McDevitt: So is that also part of the reason--if you've got a small-cap company, it's got one line of business, it's in a niche--is that one of the other reasons why it's so important to not have a levered balance sheet when you're talking about companies like that?

Dreifus: Yeah. It gives, for lack of a better term, but I think it's a good term, optionality. What's important, and I think could be a big driver in the years ahead: Costs have been removed from companies over that 10-year slowdown we had, such that, if we do have cost pressures, which we haven't had, admittedly, but if we have pressures on margins coming up--because we are at peak profitability--if margin pressure exists, there's an incentive for a competitor to buy one of my companies. Why? They're inexpensively priced, so you get the accounting accretion. The strength of the balance sheet allows the acquirer to use my company's balance sheet to fund the acquisition because not only do I have net cash, but I probably have unencumbered assets.

Then, if you're in the same business as contrasted with private equity or a financial buyer, you have the opportunity of injecting synergies. An underleveraged company has a holding cost. So there's clearly that, but the optionality that it presents and what happens if you do that in combination with other things. I try to buy absolute value. So the fund that I manage happens to have really, very good upside downside capture ratios. I've been managing public mutual funds now since May of 1980, so that's nearly 8,000 NAVs; I've seen a lot of different market outcomes. When the market is searching for what the right multiple is, the strength of the balance sheet, and the absolute attractiveness of the company helps keep that stock at a level in better stead than the market.

McDevitt: Let's turn that around, though, a little bit. You've talked about how, in the coming years, we're going to have a massive wave of refinancing because there's so much corporate debt out there, right?

Dreifus: Right.

McDevitt: I've heard an estimate that, over the next three years, it'll be $3.5 trillion in corporate debt that will need to be refinanced. What is that going to mean to the types of companies, or for the types of companies, that you own? Could that be an opportunity for those companies that are underlevered?
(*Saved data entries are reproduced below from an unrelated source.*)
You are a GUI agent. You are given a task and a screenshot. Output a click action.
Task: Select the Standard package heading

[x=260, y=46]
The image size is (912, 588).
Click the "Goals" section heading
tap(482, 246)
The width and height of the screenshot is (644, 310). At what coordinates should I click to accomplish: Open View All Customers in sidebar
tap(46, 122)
Dreifus: It could be an opportunity for them to acquire a competitor. You're absolutely right, Kevin--between now and 2021, the amount of maturities double on an annual basis, and they continue to go higher in '22 and '23. So there's a wall of maturities heading. The issue is, Where will interest rates be, and what will be the appetite of lenders? We don't know that sitting here in May of '19. However, again speaking to the optionality, a company that is a competitor that may have issues about refinancing would be more amenable to conversations regarding being taken over. Certainly, the good news is, my companies won't have to borrow. So they're not going to be in the midst of this. I probably had one of the few portfolios in the United States that over the last 10 years got hurt by lower interest rates because not only do my companies not borrow--and a borrower's benefited, particularly if you had variable rates--but, my companies have excess cash, which they invest in T-bills and munis, and they got lower other income.
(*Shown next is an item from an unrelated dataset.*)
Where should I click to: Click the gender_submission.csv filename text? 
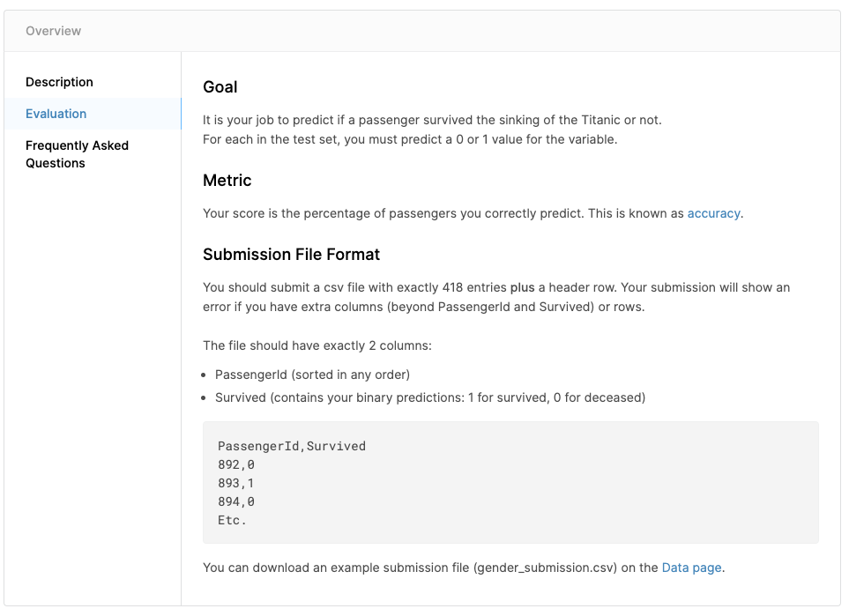click(547, 568)
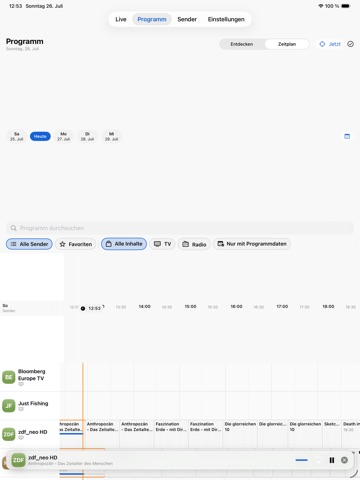Toggle the TV content filter
The image size is (360, 480).
click(x=162, y=244)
McDevitt: Right. It's paid to be levered the past 10 years.

Dreifus: Right, exactly.

McDevitt: So I want to ask you, though, about a company that, to me, sticks out as a potential anomaly, but it may not be. It's your top holding, I think, it's Meredith magazine publisher, as of March of this year.

Dreifus: Correct. Levered.

McDevitt: It's levered. So your portfolio overall has an average debt/capital, only 20%, very, very low. But Meredith seems to have a debt/capital of about 60%. So what's going on there? Tell us the story.

Dreifus: Meredith is a company that I invested in for many, many years. Actually, the current CEO, when I first invested ... and then the current chairman was CFO when I first invested in this company. Everyone knows Meredith is a company that owns magazine properties and television stations. They acquired in January of '18, Time Inc. So they're in a June fiscal, so on June 30 of '18, they had debt, which was 3.5 times EBITDA. They already paid down debt through cash flow--big cash flow generator--plus asset sales of things they bought from Time, like Time magazine and Fortune magazine, such that now the ratio is 2.7. They expect by June of 2020, based on just cash flow, to be down to 1.9. Leverage will be obliterated by that.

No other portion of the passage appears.